(Exercise) For the listing that follows, give again exactly the lines from the one with "Рекламные велосипеды в наличии (39, 643)" to the one with "Услуги (20, 58)", including both.

(Record extracts)

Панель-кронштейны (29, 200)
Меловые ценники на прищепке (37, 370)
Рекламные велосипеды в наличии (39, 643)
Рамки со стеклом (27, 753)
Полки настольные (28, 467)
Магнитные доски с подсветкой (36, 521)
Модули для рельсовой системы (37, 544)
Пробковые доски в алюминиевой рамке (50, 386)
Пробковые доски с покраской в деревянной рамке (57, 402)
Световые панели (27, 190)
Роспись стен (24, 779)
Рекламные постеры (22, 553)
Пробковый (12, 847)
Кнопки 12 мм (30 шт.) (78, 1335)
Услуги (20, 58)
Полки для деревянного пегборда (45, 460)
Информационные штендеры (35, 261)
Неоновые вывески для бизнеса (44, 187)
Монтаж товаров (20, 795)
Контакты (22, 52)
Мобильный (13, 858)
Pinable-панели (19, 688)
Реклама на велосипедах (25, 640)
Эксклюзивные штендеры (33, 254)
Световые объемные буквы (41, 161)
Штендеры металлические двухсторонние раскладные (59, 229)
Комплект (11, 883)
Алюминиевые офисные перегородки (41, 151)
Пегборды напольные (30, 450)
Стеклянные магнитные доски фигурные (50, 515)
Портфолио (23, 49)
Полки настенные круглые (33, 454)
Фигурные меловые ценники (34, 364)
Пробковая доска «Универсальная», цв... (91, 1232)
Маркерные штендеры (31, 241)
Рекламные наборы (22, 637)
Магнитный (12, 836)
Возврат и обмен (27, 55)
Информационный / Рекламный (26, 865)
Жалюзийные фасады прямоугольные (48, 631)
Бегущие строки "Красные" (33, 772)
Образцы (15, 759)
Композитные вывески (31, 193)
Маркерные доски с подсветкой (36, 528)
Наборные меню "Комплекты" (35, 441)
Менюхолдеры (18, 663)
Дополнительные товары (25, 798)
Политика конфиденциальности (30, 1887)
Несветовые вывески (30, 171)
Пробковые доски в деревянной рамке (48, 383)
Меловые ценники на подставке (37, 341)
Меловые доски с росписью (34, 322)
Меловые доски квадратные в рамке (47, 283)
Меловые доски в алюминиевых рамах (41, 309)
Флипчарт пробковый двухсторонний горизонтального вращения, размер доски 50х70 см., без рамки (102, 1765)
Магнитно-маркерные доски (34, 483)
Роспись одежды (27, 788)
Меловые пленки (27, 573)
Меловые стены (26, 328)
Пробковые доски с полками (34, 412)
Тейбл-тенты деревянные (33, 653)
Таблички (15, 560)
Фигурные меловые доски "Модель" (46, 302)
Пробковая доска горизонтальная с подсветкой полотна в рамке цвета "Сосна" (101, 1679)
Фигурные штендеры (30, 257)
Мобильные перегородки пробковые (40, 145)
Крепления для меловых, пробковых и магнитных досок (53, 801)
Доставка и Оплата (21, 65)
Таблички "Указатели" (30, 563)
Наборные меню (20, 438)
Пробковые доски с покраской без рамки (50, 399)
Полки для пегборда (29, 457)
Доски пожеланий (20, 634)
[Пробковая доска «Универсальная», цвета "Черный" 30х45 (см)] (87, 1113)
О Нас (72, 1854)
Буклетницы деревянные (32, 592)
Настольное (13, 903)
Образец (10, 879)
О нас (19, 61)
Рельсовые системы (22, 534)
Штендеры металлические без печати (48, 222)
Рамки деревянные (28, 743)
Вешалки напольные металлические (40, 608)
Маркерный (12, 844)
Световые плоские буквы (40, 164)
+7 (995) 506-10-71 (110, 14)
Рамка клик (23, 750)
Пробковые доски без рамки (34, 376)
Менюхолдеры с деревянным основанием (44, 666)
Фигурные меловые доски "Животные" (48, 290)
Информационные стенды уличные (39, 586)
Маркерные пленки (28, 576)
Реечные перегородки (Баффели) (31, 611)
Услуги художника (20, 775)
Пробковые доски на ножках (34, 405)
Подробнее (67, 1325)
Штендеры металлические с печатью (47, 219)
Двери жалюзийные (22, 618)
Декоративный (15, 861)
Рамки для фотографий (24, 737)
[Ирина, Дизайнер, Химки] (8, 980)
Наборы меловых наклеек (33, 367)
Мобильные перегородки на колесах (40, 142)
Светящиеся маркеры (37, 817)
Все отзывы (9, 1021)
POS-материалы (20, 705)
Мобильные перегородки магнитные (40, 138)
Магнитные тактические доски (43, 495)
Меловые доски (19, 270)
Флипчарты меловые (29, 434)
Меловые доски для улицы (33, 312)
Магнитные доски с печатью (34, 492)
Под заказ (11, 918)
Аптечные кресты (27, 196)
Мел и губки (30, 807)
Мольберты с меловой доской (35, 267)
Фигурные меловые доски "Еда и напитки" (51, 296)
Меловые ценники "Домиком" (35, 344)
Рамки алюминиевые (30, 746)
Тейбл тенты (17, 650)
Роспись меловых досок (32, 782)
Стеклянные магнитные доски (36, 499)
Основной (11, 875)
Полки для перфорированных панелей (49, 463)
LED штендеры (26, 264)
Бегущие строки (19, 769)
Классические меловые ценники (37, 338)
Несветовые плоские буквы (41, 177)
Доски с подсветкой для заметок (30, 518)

(Exercise result)
Рекламные велосипеды в наличии (39, 643)
Рамки со стеклом (27, 753)
Полки настольные (28, 467)
Магнитные доски с подсветкой (36, 521)
Модули для рельсовой системы (37, 544)
Пробковые доски в алюминиевой рамке (50, 386)
Пробковые доски с покраской в деревянной рамке (57, 402)
Световые панели (27, 190)
Роспись стен (24, 779)
Рекламные постеры (22, 553)
Пробковый (12, 847)
Кнопки 12 мм (30 шт.) (78, 1335)
Услуги (20, 58)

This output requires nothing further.